__Directions for this task__.
Beginning with the very first line, please reproduce the entries exactly through the line containing "Discounts & Schnäppchen (52, 463)".

(Records excerpted from a collection)
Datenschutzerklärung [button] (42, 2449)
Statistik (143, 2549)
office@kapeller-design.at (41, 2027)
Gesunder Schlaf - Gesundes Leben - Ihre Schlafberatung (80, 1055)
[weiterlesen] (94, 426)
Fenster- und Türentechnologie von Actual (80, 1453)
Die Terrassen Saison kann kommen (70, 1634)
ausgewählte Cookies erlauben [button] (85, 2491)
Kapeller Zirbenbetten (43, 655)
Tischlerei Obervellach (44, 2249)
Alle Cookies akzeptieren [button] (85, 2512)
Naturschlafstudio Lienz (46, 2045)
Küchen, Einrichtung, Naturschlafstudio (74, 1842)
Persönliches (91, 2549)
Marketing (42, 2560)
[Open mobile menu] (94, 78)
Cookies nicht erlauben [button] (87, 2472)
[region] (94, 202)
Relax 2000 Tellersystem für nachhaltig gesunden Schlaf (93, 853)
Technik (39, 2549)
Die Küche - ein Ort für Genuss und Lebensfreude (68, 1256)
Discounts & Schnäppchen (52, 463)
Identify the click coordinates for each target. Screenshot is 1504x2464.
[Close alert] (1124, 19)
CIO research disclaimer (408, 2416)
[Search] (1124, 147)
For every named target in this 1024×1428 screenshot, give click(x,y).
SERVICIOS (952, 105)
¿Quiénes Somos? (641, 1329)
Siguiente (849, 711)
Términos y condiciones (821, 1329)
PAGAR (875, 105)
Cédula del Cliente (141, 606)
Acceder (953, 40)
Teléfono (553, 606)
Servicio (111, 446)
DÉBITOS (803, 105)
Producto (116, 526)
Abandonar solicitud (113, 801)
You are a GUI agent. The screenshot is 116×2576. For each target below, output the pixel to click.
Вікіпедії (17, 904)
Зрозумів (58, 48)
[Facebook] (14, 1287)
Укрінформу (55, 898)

__Answer section__.
Datenschutzerklärung [button] (42, 2449)
Statistik (143, 2549)
office@kapeller-design.at (41, 2027)
Gesunder Schlaf - Gesundes Leben - Ihre Schlafberatung (80, 1055)
[weiterlesen] (94, 426)
Fenster- und Türentechnologie von Actual (80, 1453)
Die Terrassen Saison kann kommen (70, 1634)
ausgewählte Cookies erlauben [button] (85, 2491)
Kapeller Zirbenbetten (43, 655)
Tischlerei Obervellach (44, 2249)
Alle Cookies akzeptieren [button] (85, 2512)
Naturschlafstudio Lienz (46, 2045)
Küchen, Einrichtung, Naturschlafstudio (74, 1842)
Persönliches (91, 2549)
Marketing (42, 2560)
[Open mobile menu] (94, 78)
Cookies nicht erlauben [button] (87, 2472)
[region] (94, 202)
Relax 2000 Tellersystem für nachhaltig gesunden Schlaf (93, 853)
Technik (39, 2549)
Die Küche - ein Ort für Genuss und Lebensfreude (68, 1256)
Discounts & Schnäppchen (52, 463)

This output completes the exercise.